I looked across the valley at the river, its steady flow eternal, silent and wondrous. “Why not?” I replied, and sealed my fate.
But in Clark’s world you don’t just “go fishing.” First you must engage in days of purposeful preparation, practice and planning. You cannot just toss a fly into the water and hope for the best. No, you have to be fully versed in all aspects of the hunt, to include among other rituals, learning to tie your own flies. I learned to tie mayflies, damselflies, plain, ol’ fly flies and nymphs; wet flies, dry flies, streamers and imitators. Meticulous explanation and inspiration went into every lure. Clark left no fly untied.

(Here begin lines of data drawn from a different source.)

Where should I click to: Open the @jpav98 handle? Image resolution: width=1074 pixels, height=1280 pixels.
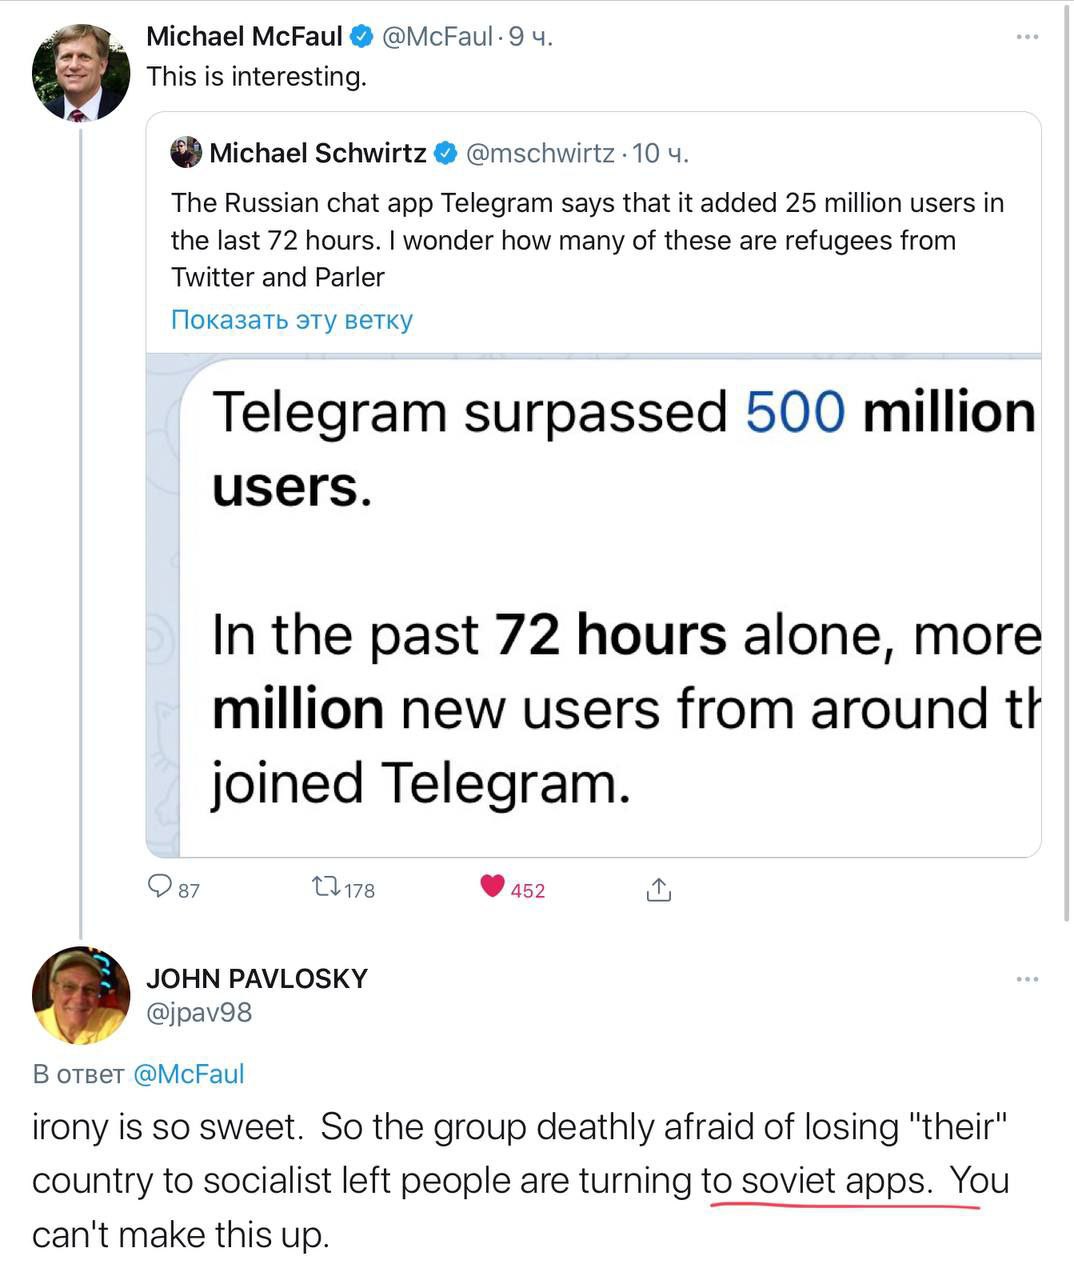199,1013
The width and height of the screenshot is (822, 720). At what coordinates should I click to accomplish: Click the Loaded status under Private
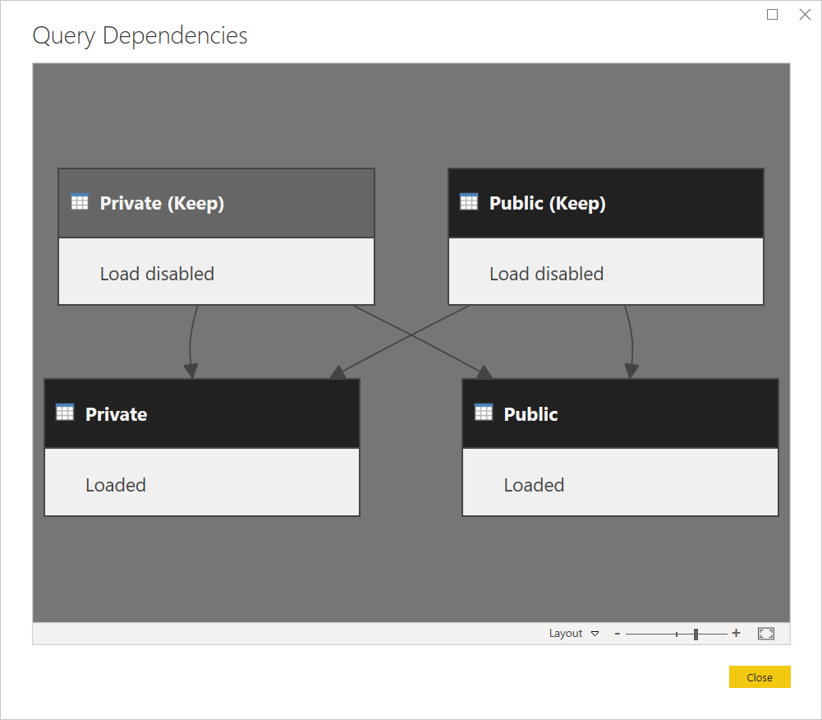pos(116,484)
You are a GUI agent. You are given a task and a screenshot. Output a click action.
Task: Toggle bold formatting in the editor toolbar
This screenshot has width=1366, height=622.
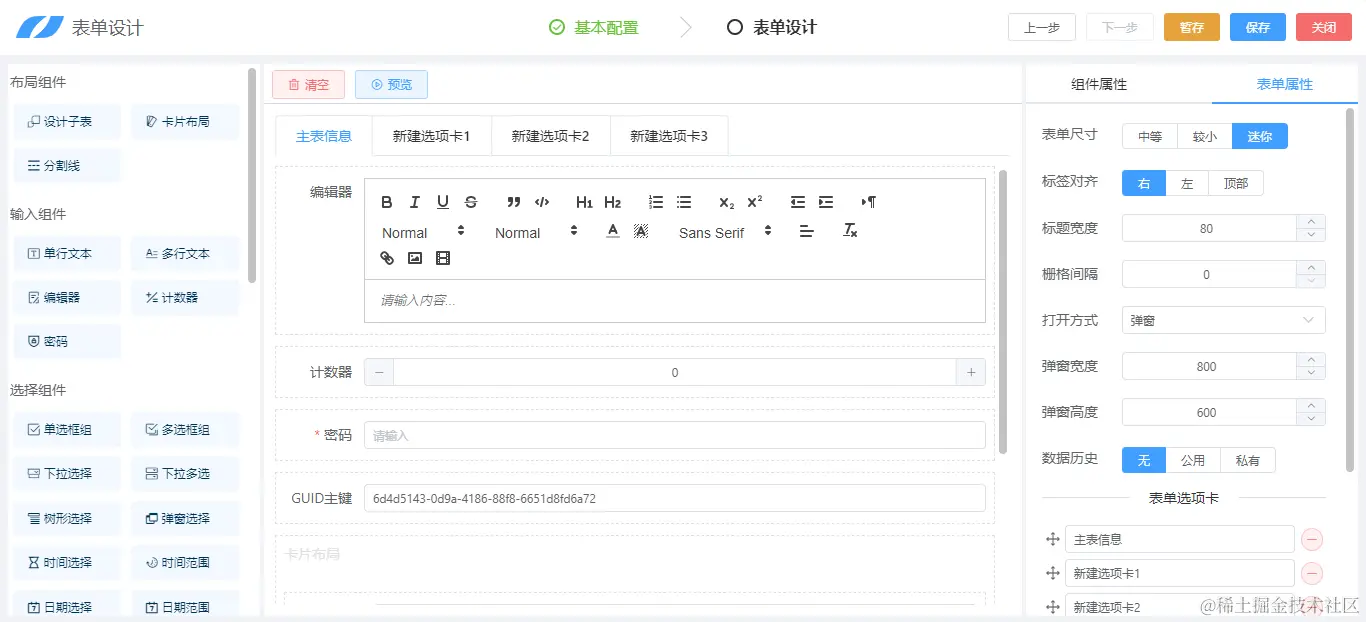pos(387,201)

As part of my initiation, (I’d probably received more hours of training than a Navy SEAL) Clark showed me how to gently ease a delicate fish mouth off a hook without damage. Indeed, he always fished with hooks from which he’d carefully snipped the barbs away. For reasons unknown to me, he held trout with the same degree of mythical regard Tibetans hold the Dali Lama. “Plus, a barbless hook adds one more degree of difficulty,” he explained, as though my very nascent presence endangered every fish within miles.
Finally the day came when I was deemed worthy. Weather-wise it was the finest of days. Warm, late afternoon sunlight bathed the endless Montana sky in heavenly autumn hues. Shimmering golden aspens lined the knoll above the river, their leaves whispering ancient secrets as we edged our way along the bank.
After all the hours of patient tutelage, I was anxious to cast my first fly into the quiet eddy where I was sure a fat trout waited. We chose places across from each other where the water flowed around an island of rocks midstream. I looked over and caught Clark smiling at me. I smiled back. We shared a bond only fishing buddies know.
After an hour or so, the soothing sound of water gurgling past my rubber boots tugged at my attention. Despite the glory of the hunt, I was getting bored and my shoulder and arm hurt from playing the pole and fly. Noting the insects in the air and on the surface of the water, I’d tried six different flies to no avail. Time of day? Too many clouds? Maybe the fish didn’t like the smell of my waders.
A trout doesn’t hit like a bass, it takes a more subtle approach. It rolls on the surface, there’s a tug, and then another, and pretty soon you realize there’s an actual fish on your line. The pencil-thin fly rod bends dangerously close to the snapping point. The small reel at the end of the pole takes forever to recapture the line, all the while the trout tries vainly to get free. Clark saw me grinding my reel and came sloshing over, waiting to see what the cat dragged in.
Soon a shiny, wet thing slithered toward us, its eyes panicked, gills moving rhythmically in and out. Clark had his net ready, but then hooked it back on his belt and reached his hand into the cold water and brought out the most beautiful rainbow trout I could ever imagine. Oh, I’d seen pictures, but they were nothing compared to the rosy iridescence of a trout still cold and flushed from battle. It stared at me with sad eyes, as though life cut short was a huge disappointment.
My next thought was of oil dancing on a hot iron skillet. But Clark had other ideas. He eased the hook from its mouth, gazed at the fish for a short moment, closed his eyes, and let it slide back into the cold, clear river.
“Wha….!” I cried, not even finishing the word before choking on my lost dinner.
“You can’t keep them,” Clark said with a hint of disapproval.
“Why ever not? I thought we were trying to catch fish.”
“We are, but not to keep them. You have to put them back,” he said, as though this was so obvious only a moron would question it.
“Then what in the world is the point?” I wanted to know, now angry at all the time I’d wasted so I could throw perfectly good fish back in the river.
“One point, my dear lady, is to keep an ancient, truly remarkable tradition alive. Another, to work all your life so you can appreciate what it means to be able to spend the day standing in this river and become one with it.”
Clark waited for more protests, but I kept silent.
“But the real point, dear lady, is so that when your final day on earth arrives, every fish you’ve caught and sent back alive will return to guide you down the river toward your place in heaven.”